?鳳歌聞不得花香,還由著慕容瑯胡鬧,把那些花搬到翠薇宮來,瞧瞧,這才一日沒見,人就病成這樣了。”
碧嬤嬤一副兇神惡煞的樣兒,“這滿宮的人就沒一個用心的,我就離開半個時辰就出了這等大亂子。來人,把人拖出去,翠濃、翠淺、小高子各賞三十大棍,其他人各領十棍!”
江若寧聲音暗啞:“皇祖母、碧嬤嬤,不怪他們,他們原不知我聞不得花香。還好我今日避得快,又用帕子捂了鼻子,歇兩日就好。”
太後道:“既然鳳歌求情,宮棍就免了。”
一殿的宮人齊刷刷跪在周圍,大氣都不敢出。
青淑人也是一個老嬤嬤,從年輕時候開始就一直服侍著太後,這會子厲聲道:“不僅他們得罰,碧嬤嬤也要罰,我瞧就罰碧嬤嬤三個月的例銀,餘下眾人大宮娥、大太監各罰兩月,其餘人等就罰一月。”
碧嬤嬤領眾人謝恩。
慕容瑯拿著藥丸,大喊著:“若兒妹妹!”幾步就要沖進偏殿,一看到太後冷臉坐在榻前,立時規規矩矩地站好。
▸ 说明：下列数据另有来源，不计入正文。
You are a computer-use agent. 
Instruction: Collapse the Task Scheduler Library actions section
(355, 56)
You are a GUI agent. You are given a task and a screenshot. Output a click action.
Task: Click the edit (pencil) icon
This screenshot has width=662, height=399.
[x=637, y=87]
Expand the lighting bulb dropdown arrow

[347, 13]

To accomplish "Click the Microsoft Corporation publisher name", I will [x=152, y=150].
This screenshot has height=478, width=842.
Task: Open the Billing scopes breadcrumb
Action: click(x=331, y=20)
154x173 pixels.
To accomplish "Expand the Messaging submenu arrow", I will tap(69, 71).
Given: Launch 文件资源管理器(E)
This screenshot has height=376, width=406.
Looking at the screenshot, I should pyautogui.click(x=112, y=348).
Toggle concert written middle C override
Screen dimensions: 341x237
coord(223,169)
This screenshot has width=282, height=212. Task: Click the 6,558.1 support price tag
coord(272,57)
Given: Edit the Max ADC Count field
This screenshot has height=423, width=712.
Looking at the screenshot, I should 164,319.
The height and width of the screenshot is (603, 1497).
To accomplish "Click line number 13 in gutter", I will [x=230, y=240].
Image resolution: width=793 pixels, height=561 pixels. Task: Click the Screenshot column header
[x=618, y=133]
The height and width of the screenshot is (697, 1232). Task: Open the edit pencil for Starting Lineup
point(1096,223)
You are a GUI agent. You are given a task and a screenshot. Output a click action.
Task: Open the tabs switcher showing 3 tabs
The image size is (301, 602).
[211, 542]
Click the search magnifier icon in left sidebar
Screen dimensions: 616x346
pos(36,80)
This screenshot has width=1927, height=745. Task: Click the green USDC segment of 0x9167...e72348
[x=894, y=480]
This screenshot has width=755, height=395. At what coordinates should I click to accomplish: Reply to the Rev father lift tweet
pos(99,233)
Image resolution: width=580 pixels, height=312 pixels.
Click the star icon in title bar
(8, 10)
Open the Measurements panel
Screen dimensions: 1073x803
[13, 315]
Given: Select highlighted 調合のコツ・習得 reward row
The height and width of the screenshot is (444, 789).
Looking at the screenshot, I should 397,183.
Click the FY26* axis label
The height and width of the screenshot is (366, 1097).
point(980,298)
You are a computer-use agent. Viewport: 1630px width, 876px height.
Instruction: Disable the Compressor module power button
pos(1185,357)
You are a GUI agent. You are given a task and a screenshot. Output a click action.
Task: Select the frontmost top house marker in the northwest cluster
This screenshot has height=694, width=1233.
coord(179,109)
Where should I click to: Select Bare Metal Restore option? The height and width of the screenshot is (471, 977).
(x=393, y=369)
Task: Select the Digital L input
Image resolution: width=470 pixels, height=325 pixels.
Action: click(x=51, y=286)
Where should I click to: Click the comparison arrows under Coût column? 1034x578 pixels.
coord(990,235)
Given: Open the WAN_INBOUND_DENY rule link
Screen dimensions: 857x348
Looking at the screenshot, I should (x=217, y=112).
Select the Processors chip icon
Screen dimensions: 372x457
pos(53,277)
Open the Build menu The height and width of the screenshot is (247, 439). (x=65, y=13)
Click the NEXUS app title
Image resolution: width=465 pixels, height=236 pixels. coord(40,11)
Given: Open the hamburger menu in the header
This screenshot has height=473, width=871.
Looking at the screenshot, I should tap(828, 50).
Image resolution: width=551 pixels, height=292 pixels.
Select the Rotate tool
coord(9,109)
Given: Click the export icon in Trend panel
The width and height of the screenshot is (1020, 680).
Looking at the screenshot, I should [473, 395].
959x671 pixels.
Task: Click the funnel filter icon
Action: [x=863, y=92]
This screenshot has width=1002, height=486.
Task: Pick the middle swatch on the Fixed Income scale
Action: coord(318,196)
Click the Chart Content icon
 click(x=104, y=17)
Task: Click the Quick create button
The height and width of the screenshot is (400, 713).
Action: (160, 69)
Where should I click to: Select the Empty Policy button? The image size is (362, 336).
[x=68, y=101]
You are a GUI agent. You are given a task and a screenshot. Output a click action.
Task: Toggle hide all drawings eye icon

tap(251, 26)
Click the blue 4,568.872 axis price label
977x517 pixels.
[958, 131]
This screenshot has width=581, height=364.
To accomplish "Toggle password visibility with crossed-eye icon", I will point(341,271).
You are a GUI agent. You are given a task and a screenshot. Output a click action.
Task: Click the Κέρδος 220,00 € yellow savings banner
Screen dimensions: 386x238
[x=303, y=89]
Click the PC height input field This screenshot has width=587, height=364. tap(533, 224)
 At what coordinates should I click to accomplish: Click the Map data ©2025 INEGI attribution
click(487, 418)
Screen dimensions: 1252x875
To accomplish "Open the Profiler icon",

“子寧,你雖是兄長,可也不能如此冒失地闖入妹妹的寢宮。更不能隨意將宮外之物弄到宮裏來……”
“皇祖母……”
太後厲聲道:“今日的事就罷了,下不為例。”
這古代可沒有各種抗過敏藥物,弄不好,是會鬧出人命的。
慕容瑯走到涼榻前,攤開手,掌心有一隻小巧的玉瓶,“這是我從外祖那兒取來的藥丸子,專治妹妹打噴嚏的,你吃兩粒。”
青淑人道:“謝閣老也有聞不到花香的毛病。鳳歌公主,你就吃上兩粒。”
這是慕容瑯從謝家拿來的,定不會有問題。
江若寧正要接過玉瓶,阿歡卻搶先一步拿來去,啟開鼻塞,放在鼻尖嗅了又嗅:“師姐的鼻子最好使,被這麽一鬧,不知道什麽時候才能恢複嗅覺。”
☆、174 幼女案
慕容瑯帶著歉意地道:“第一次見到妹妹,是在百貨行的胭脂水粉櫃臺前,那時候瞧妹妹在一瓶一瓶的挑脂粉……”
阿歡取出兩粒藥丸,遞了溫水,道:“師姐早有準備,鼻孔裏抹了薄荷油。可你今日來得突然,她哪來得及抹油,要不是師姐用帕子捂了鼻子,又來了偏殿,還不知道會怎樣呢?”末了,沖慕容瑯瞪了一眼。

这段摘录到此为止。